### Extracted data

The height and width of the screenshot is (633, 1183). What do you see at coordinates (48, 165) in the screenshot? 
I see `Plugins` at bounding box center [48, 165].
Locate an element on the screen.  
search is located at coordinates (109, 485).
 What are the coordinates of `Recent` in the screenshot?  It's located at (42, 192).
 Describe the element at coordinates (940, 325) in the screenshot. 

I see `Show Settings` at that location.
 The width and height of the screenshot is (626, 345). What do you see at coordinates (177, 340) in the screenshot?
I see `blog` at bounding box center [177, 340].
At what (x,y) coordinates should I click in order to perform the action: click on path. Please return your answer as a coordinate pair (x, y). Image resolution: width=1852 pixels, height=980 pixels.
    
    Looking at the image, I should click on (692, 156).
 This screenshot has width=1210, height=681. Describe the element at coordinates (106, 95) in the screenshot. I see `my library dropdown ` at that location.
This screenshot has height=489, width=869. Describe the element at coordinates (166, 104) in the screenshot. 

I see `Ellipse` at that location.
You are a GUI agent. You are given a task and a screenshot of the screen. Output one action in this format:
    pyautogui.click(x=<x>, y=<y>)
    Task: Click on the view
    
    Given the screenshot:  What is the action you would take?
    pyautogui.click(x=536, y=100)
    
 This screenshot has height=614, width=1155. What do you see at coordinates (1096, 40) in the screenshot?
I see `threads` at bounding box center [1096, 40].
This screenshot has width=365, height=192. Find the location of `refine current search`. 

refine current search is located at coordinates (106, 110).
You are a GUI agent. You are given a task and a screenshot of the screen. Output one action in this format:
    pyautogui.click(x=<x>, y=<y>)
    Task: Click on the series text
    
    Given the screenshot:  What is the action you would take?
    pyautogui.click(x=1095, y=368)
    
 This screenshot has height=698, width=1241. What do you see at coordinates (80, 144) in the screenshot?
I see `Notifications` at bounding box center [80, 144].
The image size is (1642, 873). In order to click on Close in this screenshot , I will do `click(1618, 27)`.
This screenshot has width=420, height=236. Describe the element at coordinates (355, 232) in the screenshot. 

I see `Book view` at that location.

### The problem
Reproduce all of the items above verbatim, without changing a single character.

### Result of this exercise
The height and width of the screenshot is (633, 1183). What do you see at coordinates (48, 165) in the screenshot? 
I see `Plugins` at bounding box center [48, 165].
Locate an element on the screen.  
search is located at coordinates (109, 485).
 What are the coordinates of `Recent` in the screenshot?  It's located at (42, 192).
 Describe the element at coordinates (940, 325) in the screenshot. 

I see `Show Settings` at that location.
 The width and height of the screenshot is (626, 345). What do you see at coordinates (177, 340) in the screenshot?
I see `blog` at bounding box center [177, 340].
At what (x,y) coordinates should I click in order to perform the action: click on path. Please return your answer as a coordinate pair (x, y). Image resolution: width=1852 pixels, height=980 pixels.
    
    Looking at the image, I should click on (692, 156).
 This screenshot has width=1210, height=681. Describe the element at coordinates (106, 95) in the screenshot. I see `my library dropdown ` at that location.
This screenshot has height=489, width=869. Describe the element at coordinates (166, 104) in the screenshot. 

I see `Ellipse` at that location.
You are a GUI agent. You are given a task and a screenshot of the screen. Output one action in this format:
    pyautogui.click(x=<x>, y=<y>)
    Task: Click on the view
    
    Given the screenshot:  What is the action you would take?
    pyautogui.click(x=536, y=100)
    
 This screenshot has height=614, width=1155. What do you see at coordinates (1096, 40) in the screenshot?
I see `threads` at bounding box center [1096, 40].
This screenshot has width=365, height=192. Find the location of `refine current search`. 

refine current search is located at coordinates (106, 110).
You are a GUI agent. You are given a task and a screenshot of the screen. Output one action in this format:
    pyautogui.click(x=<x>, y=<y>)
    Task: Click on the series text
    
    Given the screenshot:  What is the action you would take?
    pyautogui.click(x=1095, y=368)
    
 This screenshot has height=698, width=1241. What do you see at coordinates (80, 144) in the screenshot?
I see `Notifications` at bounding box center [80, 144].
The image size is (1642, 873). In order to click on Close in this screenshot , I will do `click(1618, 27)`.
This screenshot has width=420, height=236. Describe the element at coordinates (355, 232) in the screenshot. 

I see `Book view` at that location.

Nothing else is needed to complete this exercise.